In order to gauge the level of crime at this particular building, a comparison of crime data statistics can be considered by the analyst; for example, how does the rate of auto thefts for the property compare with the rate for the same crime at the local law enforcement agency levels, at the beat, district, precinct, city, county, metropolitan statistical area (MSA), state, and national levels. Using the FBI's Uniform Crime Report (UCR) codification system, rate comparisons can be made by following categories:

  1. Murder

  2. Rape

  3. Robbery

  4. Aggravated assault

  5. Burglary

  6. Theft

  7. Motor vehicle theft

  8. Arson

  9. Other assaults

  10. Forgery and counterfeiting

  11. Fraud

  12. Embezzlement

  13. Stolen property (buying, receiving, possessing)

  14. Vandalism

  15. Weapons (carrying, possessing, etc.)

  16. Prostitution and commercialized vice

  17. Sex offenses

  18. Drug abuse violations

  19. Gambling

  20. Offense against the family and children

  21. Driving under the influence

  22. Liquor laws

  23. Drunkenness

  24. Disorderly conduct

  25. Vagrancy

  26. All other offenses

  27. Suspicion

  28. Curfew and loitering laws (persons under 18)

  29. Runaways (persons under 18)

To compute the comparison crime rates the following formulas can be used:

     For violent crime rate (VCR) formula for building

           VCR = (total violent crime/average
                  daily traffic) x 1,000

     For violent crime rate (VCR) formula for beat,
     city, county, state, and nation:

           VCR = (total violent crime/population) x 1, 000

     For property crime rate (PCR) formula for building

            PCR = (total property crime/number
                   of targets) x 1,000

Because property crime is target-specific it must be computed differently as these crimes are not against individuals.

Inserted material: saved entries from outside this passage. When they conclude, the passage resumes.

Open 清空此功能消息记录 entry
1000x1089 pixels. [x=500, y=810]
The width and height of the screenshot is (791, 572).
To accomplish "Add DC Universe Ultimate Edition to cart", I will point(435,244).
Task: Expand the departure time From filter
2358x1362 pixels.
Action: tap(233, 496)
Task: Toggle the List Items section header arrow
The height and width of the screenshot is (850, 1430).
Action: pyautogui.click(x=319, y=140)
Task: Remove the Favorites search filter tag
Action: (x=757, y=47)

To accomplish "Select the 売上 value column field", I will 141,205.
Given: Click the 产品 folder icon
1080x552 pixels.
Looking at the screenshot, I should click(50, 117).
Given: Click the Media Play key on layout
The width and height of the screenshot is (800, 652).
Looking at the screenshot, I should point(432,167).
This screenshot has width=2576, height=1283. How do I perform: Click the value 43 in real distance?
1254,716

It is worth noting that criminal analysis is very much interested in statistics, rates of occurrence, risk, probabilities, trend, and patterns, all of which can be improved through the use of data mining for detection and deterrence. A similar understanding of the environment and the targets of crime can be applied to other situations, so that rather than a building, we might perform a criminal analysis inventory of an e-commerce Web site for illegal hacking intrusions into a server.

The next phase of this type of criminal analysis is to use data mining, given the fact that a security expert or law enforcement investigator must deal with hundreds of thousands of transactions, e-mails, system calls, wire transfers, and the like for examining digital crimes. This calls for an automated methodology for behavioral profiling via pattern-recognition techniques. Data mining can provide a new dimension to criminal analysis, especially in digital crimes such as entity theft; credit card, insurance, Internet, and wireless fraud; and money laundering, where investigators and analysts must deal with large volumes of transactions in large databases. Data mining has traditionally been used to predict consumer preferences and to profile prospects for products and services; however, in the current environment, there is a compelling need to use this same technology to discover, detect, and deter criminal activity to improve the security of property, people, and countries.